Via his Twitter account, he let us know yesterday that he was level 5 pissed, now that the off season has started and he has nothing to do:
(7:41am) f the offseason, this is some bull droppings, i am supposed to be in meetings right now, im level 5 pissed=finding out side girl is pregnant
....And apparently some idiot Twitterers didn't understand Ocho's "Levels" because they seemed to actually be concerned that he got a side girl pregnant.
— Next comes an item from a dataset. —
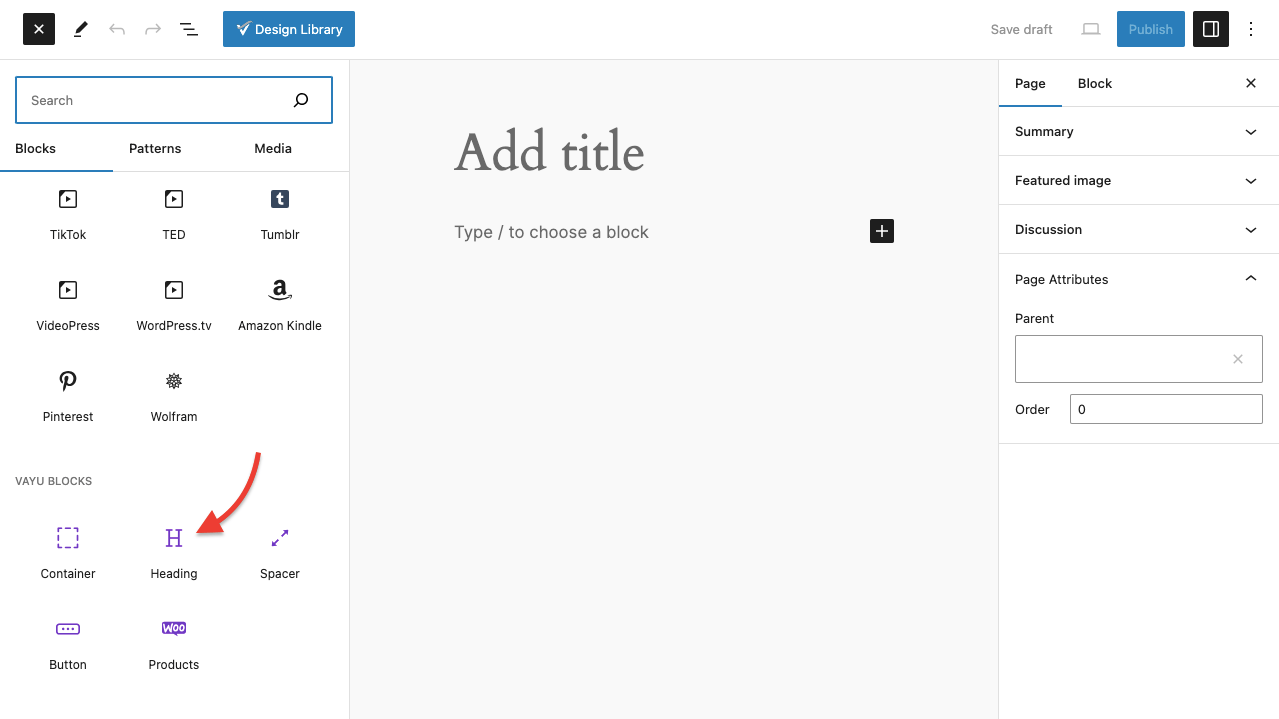Expand the Summary section
Image resolution: width=1279 pixels, height=719 pixels.
pyautogui.click(x=1138, y=131)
Ocho becomes noticeably aggitated....
(7:57am) @bettiebaddazz-no no, nobody is pregnant just telling how mad i am, read my tweets careful
(8:00am) being level 5 pissed is like finding out your girl is cheating with your best friend, people yall dont understand my pisstivities yet! 1-5
....getting even more frustrated....
(8:11am) @runnerrouse-what are you talking about? are u blond because i never said i was sleeping with an individual, i made a pisstivity comment
(8:15am) some folks are so slow thinking someone is pregnant, geesh im using examples to show my level of pisstivity!!!!!
(8:18am) @pujolsmvpx3 you shut up retard
....the next day....
(7:01am) I am enrolling at FAMU for a semester, im filling out a loan application right now, if they deny me ill be level 2 pisstified!!!
(8:31am) My level of pisstification has exceeded my 5 levels of pisstivity at this point which I've now chosen to call my anger NUKE mad<-COD (....Call of Duty reference....)
So anyway, we know what level 2 and level 5 are, but naturally my coworker and I took it upon ourselves to fill in the rest of the levels. So, without further ado, here are The Levels Of Pisstivity (TM Chad Johnson):
1 - You walk into a bar with 5 friends your age and you are the only person ID'd. You get take-out, get home, and realize it's someone else's shitty order.
2 - You get denied a need-based student loan because you are an NFL starting Wide Reciever and you make $4.87 Million per year.
3 - You lose a significant amount of money to the house in Vegas.
4 - You get laid off. You get a DUI.
5 - Your side chick is knocked up. Your girlfriend is creepin on you with your best homie.
Well there you have it. Another genius way of putting things by, in my opinion, one of the most fascinating people of our time. I know I'm going to reference this scale in conversation [and nobody will know what I'm talking about - their loss] and I suggest you do too. Now kiss da baby.